Abbaye royale du Val-de-Grâce
Genèse et fondation royale

L’abbaye royale du Val-de-Grâce trouve son origine dans la piété de la reine Anne d’Autriche. En 1621, la reine établit une communauté de bénédictines issues du prieuré de Bièvres dans le faubourg Saint-Jacques à Paris. Cependant, l’édification de l’ensemble monumental actuel est indissociable de la naissance du futur Louis XIV.
Après vingt-deux ans de stérilité, Anne d’Autriche fait le vœu d’élever « un temple magnifique » si Dieu lui accorde un héritier. La naissance du dauphin, le 5 septembre 1638, est perçue comme un miracle qui concrétise ce vœu. En 1645, la reine, alors régente, lance les travaux de reconstruction de l’abbaye. La pose de la première pierre de l’église est effectuée le 3 juillet 1645 par Louis XIV lui-même, âgé de sept ans.
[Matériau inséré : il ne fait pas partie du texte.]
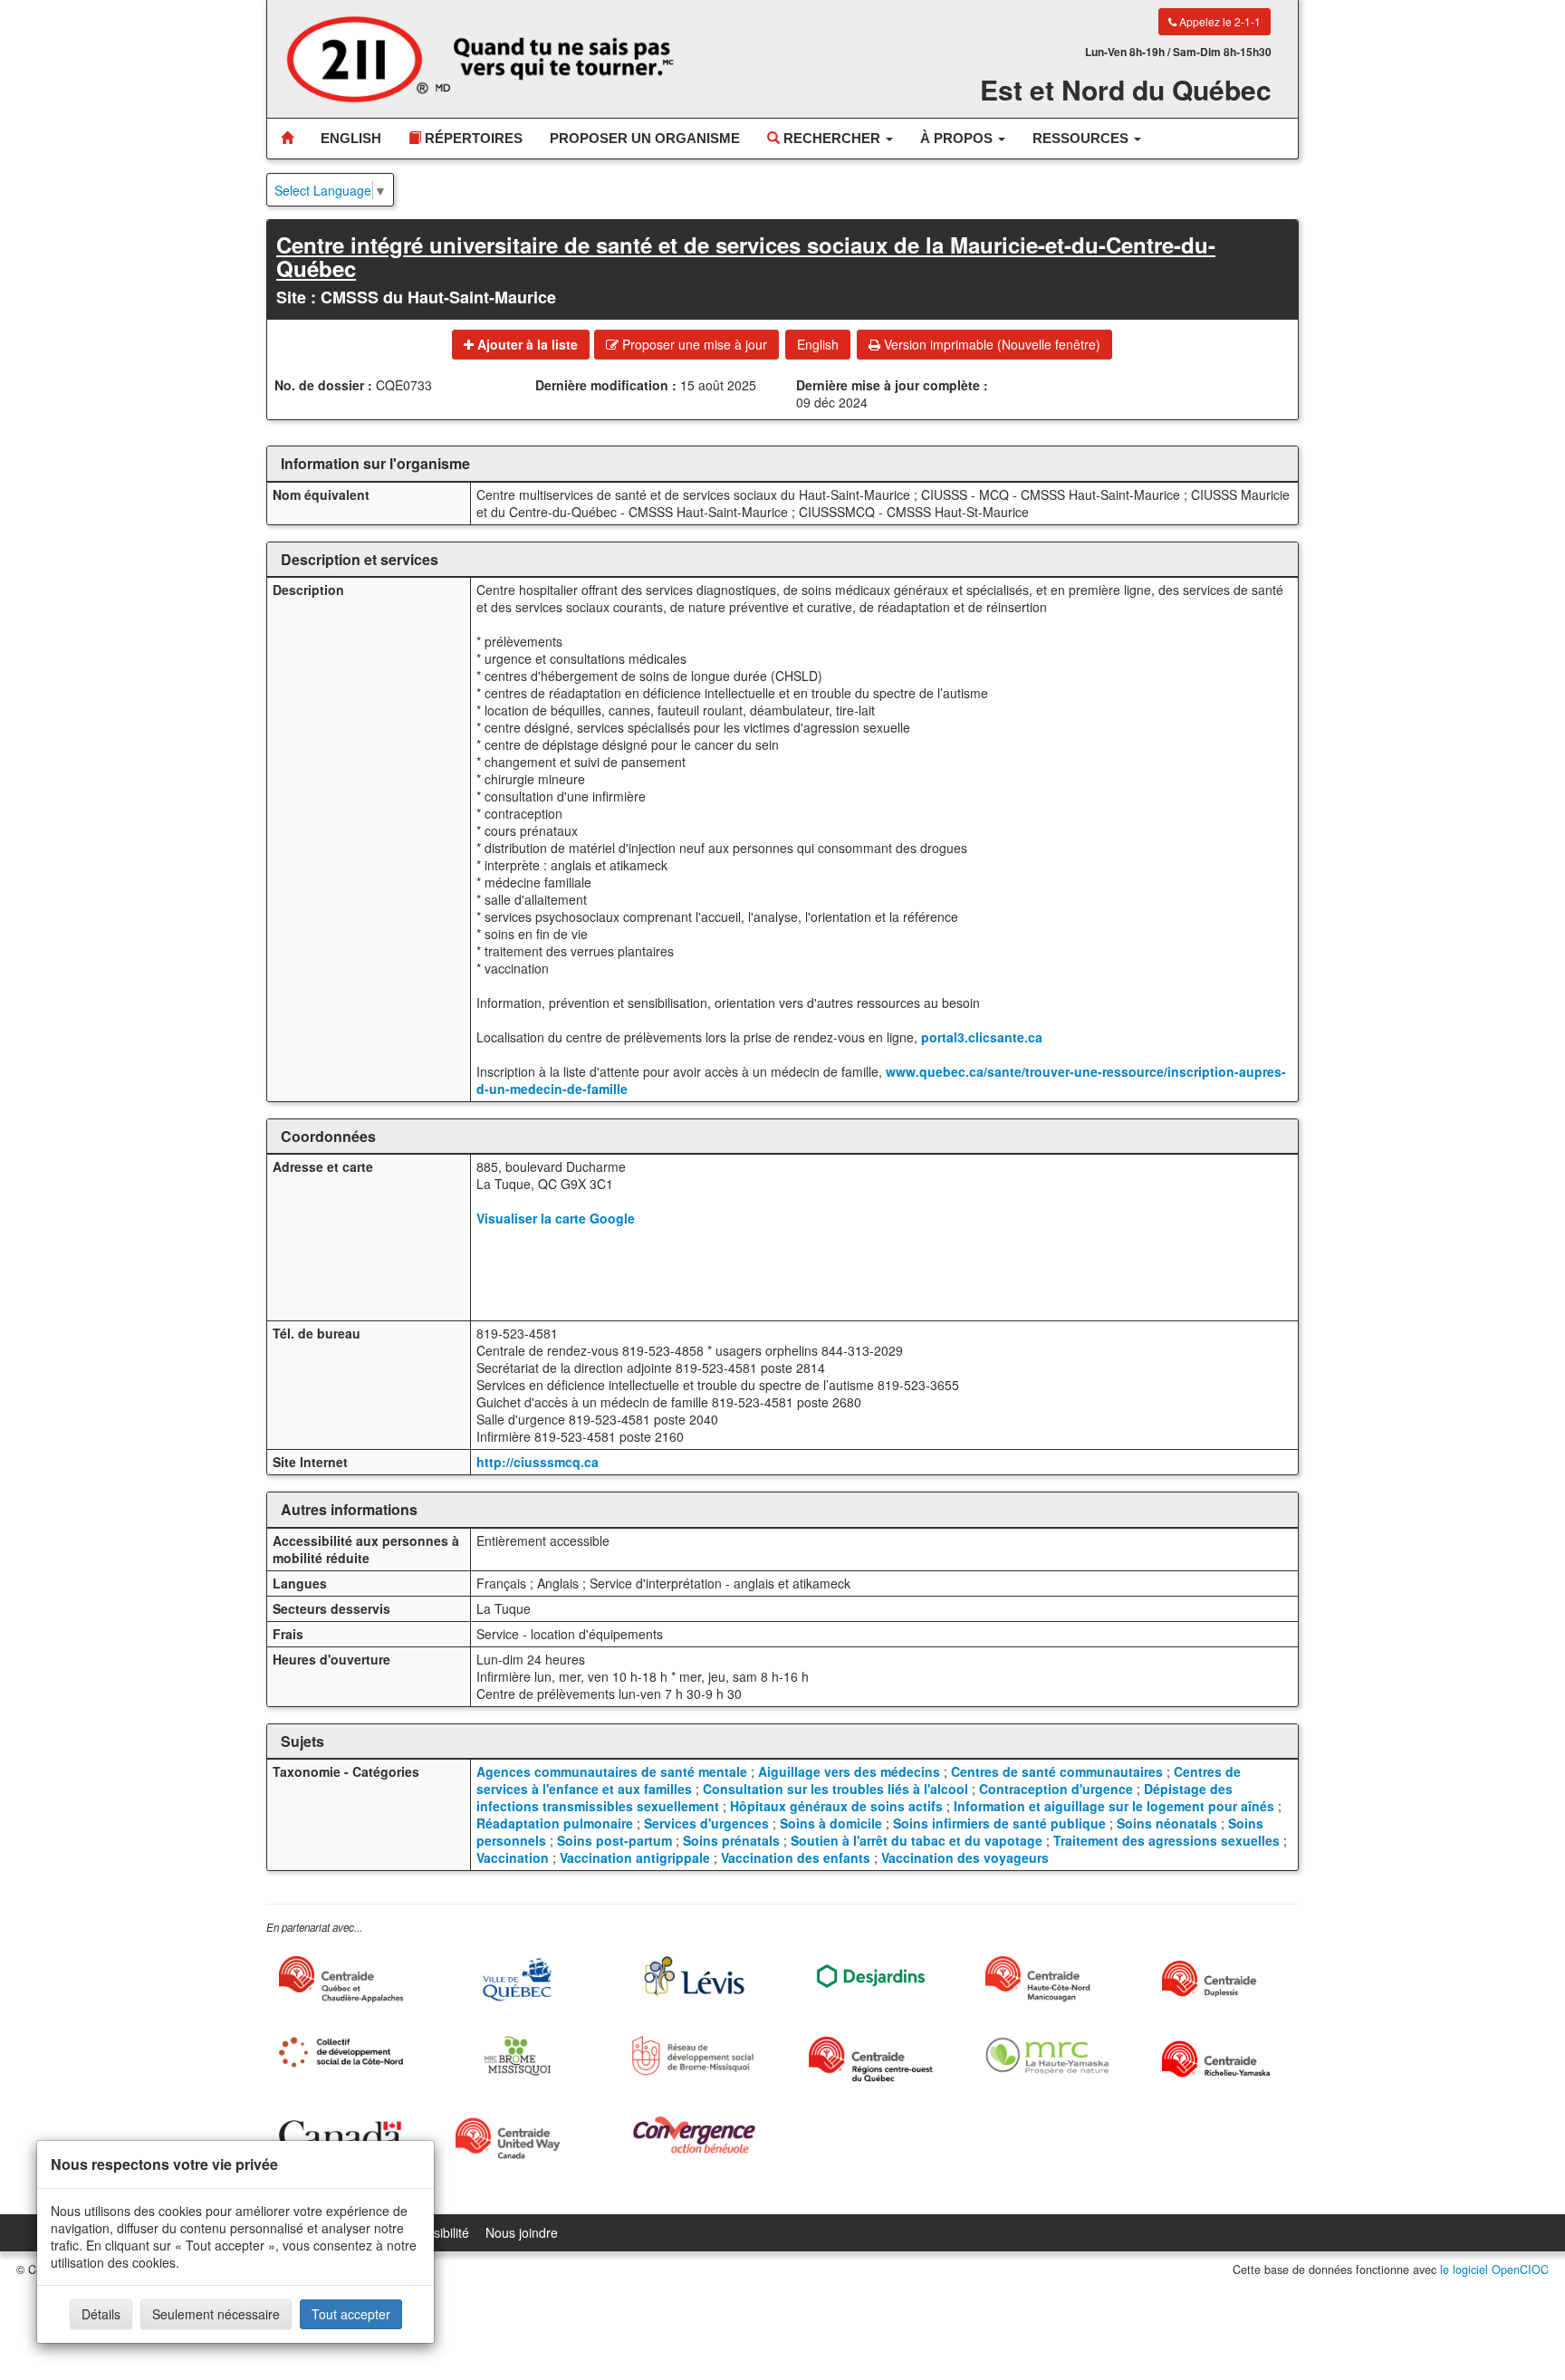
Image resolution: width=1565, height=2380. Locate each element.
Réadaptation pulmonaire (554, 1823)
Conçue comme un ex-voto, l’abbaye servait également de demeure à la reine. Anne d’Autriche y avait fait aménager un appartement privé où elle se retirait régulièrement pour suivre la règle monastique et s’isoler des intrigues de la Cour. Elle y mourut d’ailleurs en 1666. Le site devint ainsi un lieu de mémoire pour la dynastie des Bourbons, l’église abritant notamment les cœurs de plusieurs membres de la famille royale.
De l’abbaye au service de santé militaire
La Révolution française marque un tournant définitif pour le destin de l’édifice. Le décret du 31 juillet 1793 transforme l’abbaye du Val-de-Grâce en hôpital militaire d’instruction, une décision qui s’inscrit dans un contexte de guerre et de besoin impérieux de soigner les soldats de la République. Ce changement d’affectation sauve l’ensemble monumental des démolitions massives qui frappèrent de nombreux édifices religieux parisiens à cette époque.
Le site devient alors le pivot de la médecine militaire française. En 1850, l’institution évolue avec la création de l’École d’application de médecine militaire, destinée à former les médecins issus des universités civiles aux spécificités de la médecine de guerre. Le Val-de-Grâce ne se contente plus de soigner : il devient un pôle de transmission du savoir et de recherche médicale.

Pendant plus de deux siècles, l’ancienne abbaye a ainsi vu se succéder les plus grands noms de la médecine de défense, tels que Larrey ou Laveran. Cette transition historique a permis de transformer un sanctuaire dédié à la dévotion royale en un centre d’expertise technique et académique, tout en préservant l’intégrité de ses structures monastiques d’origine.